Tudo do processo apareceu no momento do produto, pontos positivos e pontos desafiadores a serem trabalhado: A Escuta. Depois do espetáculo, quando retornei a sala com eles, conversamos sobre essa experiência e do porquê se dizer “Merda” no teatro. Levei novas histórias, as que ouvi da temporada com as participações especiais. De repente o produto artístico virou processo e não existiu o fim com o espetáculo.
Ana Lobo: Como funciona a relação entre as histórias catucadas de nossa cultura popular e a sua produção autoral?

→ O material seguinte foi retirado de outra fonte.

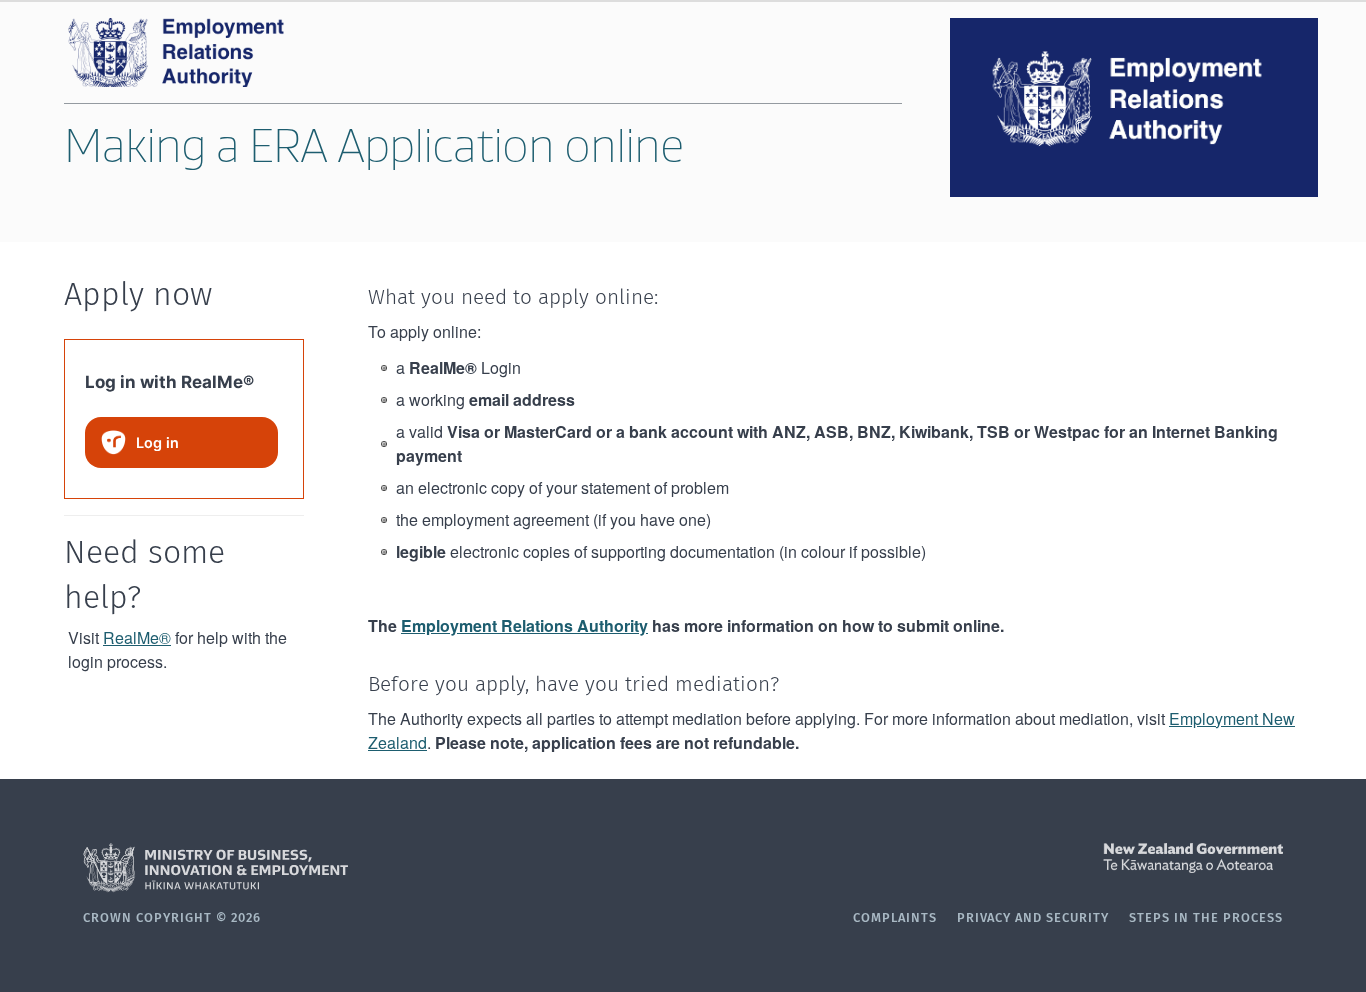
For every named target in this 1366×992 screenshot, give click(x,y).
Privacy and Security (1033, 918)
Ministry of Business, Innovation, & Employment (383, 868)
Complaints (895, 918)
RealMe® (137, 637)
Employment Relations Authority (524, 625)
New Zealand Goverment (983, 858)
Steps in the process (1206, 918)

Chay: As histórias são mitos e lendas. As músicas são compostas para a história. A compositora de todas as músicas é minha mãe Ivone Torres. Há músicas criadas para personagens das histórias dentro da própria história como por exemplo, “Tupã”. “Jurupari”, “Aguiri” da Lenda do Guaraná. Há música que é a própria história como Sereia, Saci e Curupira.
Ana Lobo: Teremos novas apresentações? O que fica dessa experiência?
Chay: Ainda estou digerindo essa experiência. É forte, pura, potente, feliz. CATUCANDO nasce em sala de aula, vive a sala de aula, transborda e voa para outros espaços, retorna à sala de aula e agora leva pra fora da sala os alunos que são a fonte inspiradora do trabalho. É puro movimento. É diálogo de corpo, vozes… É vida, é dinâmico. Essa experiência é o início de um novo processo. Quero estar em cena com meus alunos! Compartilhar o palco com eles é, quem sabe, uma nova fase de CATUCANDO HISTÓRIA PRA CANTAR. Não é só pra eles e sim com eles.